# WHAT IS BEING ASKED:
From the first line below to the last, reproduce the material exactly and leave out the images.
── INPUT MATERIAL
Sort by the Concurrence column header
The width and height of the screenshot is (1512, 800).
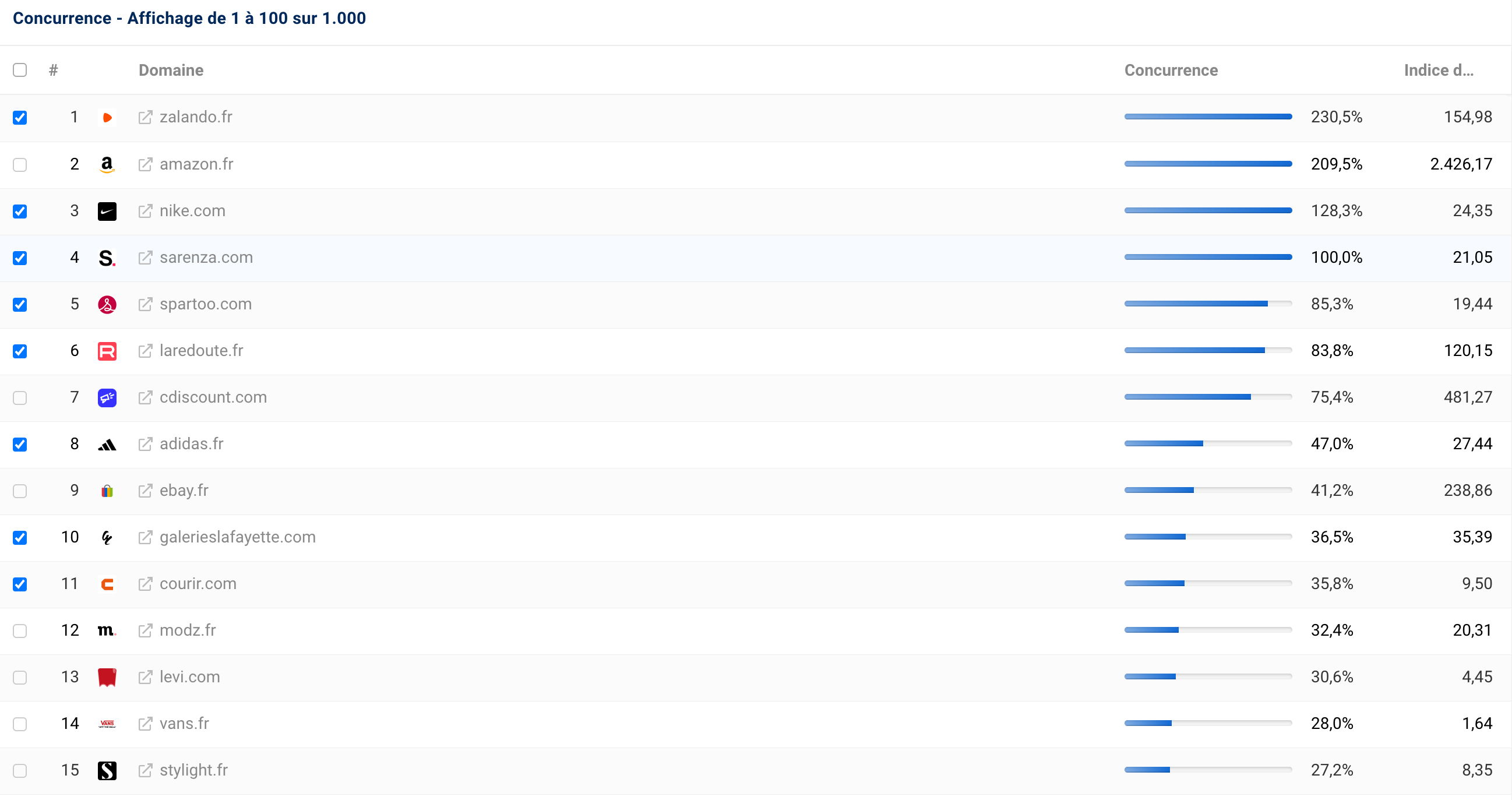click(1171, 70)
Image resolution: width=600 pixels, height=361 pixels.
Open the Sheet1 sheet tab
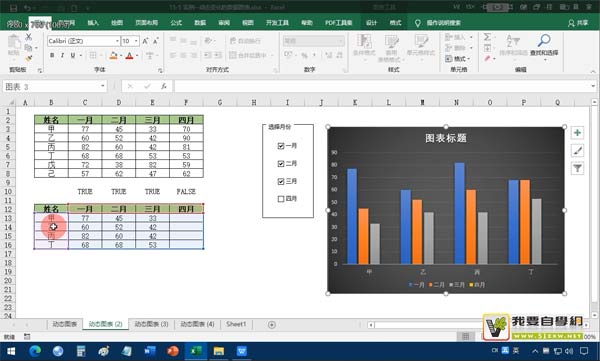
────
# RESPONSE AREA:
Sort by the Concurrence column header
The width and height of the screenshot is (1512, 800).
click(1171, 70)
Image resolution: width=600 pixels, height=361 pixels.
Open the Sheet1 sheet tab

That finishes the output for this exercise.